Though it has been nearly 62 years since the country was liberated from Japanese colonization, there are still traces of its presence in society, especially in the field of education.

Regulation on hair length, morning sessions conducted by head masters, the national flag housed in glass frames, students’ military-style hand salutes, school trips and sports events to name just a few.

I was especially shocked to learn that the flag was housed in glass frames, but I was comforted to read further down that:

However, there were signs of change. From 2001, national flags in school are hung on tapestries rather than locked away in glass frames.

My sources report, however, there are still a significant number of schools in Korea that have school trips and sports events.

The connections between things such as sports education and school trips (especially to national museums, monuments, and similar places of symbolic importance) and the rise of nationalistic education should never be ignored. As anyone who has studied sports education knows, there is a deeply militaristic side to the history of our physical education classes. Vladimir has written about this issue here at Frog in a Well already. However, the problematic implication that seems to be made when this issue gets addressed in Korean society today is that without colonial rule Korea would somehow have matured into a nation devoid of any of the hair length regulations, hand-raised salutes, and that their students would have been spared a designation as “potential soldiers.”

2 Comments

  1. Great post Konrad. A few thoughts:

    Interestingly, the sort of historical narrative you describe also appears within imperial/colonist nations. In Britain (or more properly the United Kingdom) this sort of historiograpical template is applied to Scottish and Welsh history and in the Scottish case has been brilliantly and decisively dismantled by the Marxist historian Neil Davidson. (I’m not even going to start on Ireland, which seems to be the granddaddy of all colonial/postcolonial narratives – a sort of testbed for everywhere else.) Then, even in more supposedly homogeneous and less historically contingent versions of the ‘nation’ such as (South) Korea and Japan, we find that these stories of colonial oppression and emancipation are replicated internally on a smaller scale (eg Cholla province in Korea, Okinawa/Hokkaido in Japan), which just goes to demonstrate the (I have a feeling I’m going to start over-using this word) fractal nature of empire/hegemony/power relations.

    Returning to your final point, I think one of the many things that the slightly obsessive discourse on Japanese colonial legacies occludes in South Korea is the nature of the attempted/aborted modernisation process of the late nineteenth century, prior to colonial domination proper. Of course, one can argue that this process itself was hugely influenced by Japan, which it was, although there were other influences too. But there were, in my opinion, much bigger structural/historical factors at work here, which I think gave late developing capitalist countries from Germany onward a broadly similar character. It is certainly no accident that Japan and Choson turned to Germany for their model of the modern nation state and its associated paraphernalia. Basically, to put this in baldly Marxist terms, when other countries in the world have already become successful capitalist nations, new independent national centres of capital accumulation can only be successfully formed through mass coercion and mobilisation, hence the militarisation of society, statist direction of the economy and the penetration of the state into all areas of life (all things that characterised the Soviet Union too, when its forced industrialisation drive had really got underway in the early 1930s).

▶ **Tasks to complete**:
A - Answer these from the post on Japanese colonial traces in Korean education, one line each:
(i) Since what year have national flags in schools been hung on tapestries?
(ii) Which historian is credited with dismantling the historiographical template in the Scottish case?
(iii) Which country did Japan and Choson turn to for their model of the modern nation state?
B - List every trace of the Japanese presence in education that the post on Japanese colonial traces in Korean education names in its opening list.
C - Reproduce word for word the part of the post on Japanese colonial traces in Korean education that opens with the words containing "Regulation on hair" and closes with "just a few.".
The material that comes after this post was taken from a different source.

▶ **Stored data**:

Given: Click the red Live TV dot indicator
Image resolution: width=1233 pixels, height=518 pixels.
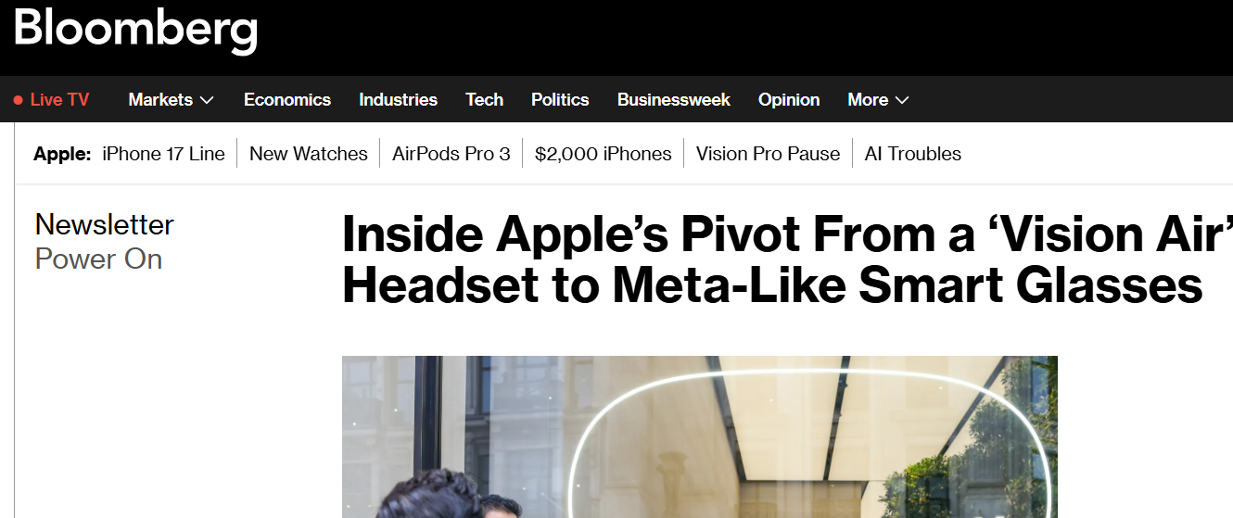Looking at the screenshot, I should pos(19,100).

▶ **Answers provided**:
A -
(i) 2001
(ii) Neil Davidson
(iii) Germany

B -
- Regulation on hair length
- Morning sessions conducted by head masters
- The national flag housed in glass frames
- Students' military-style hand salutes
- School trips
- Sports events

C -
Regulation on hair length, morning sessions conducted by head masters, the national flag housed in glass frames, students’ military-style hand salutes, school trips and sports events to name just a few.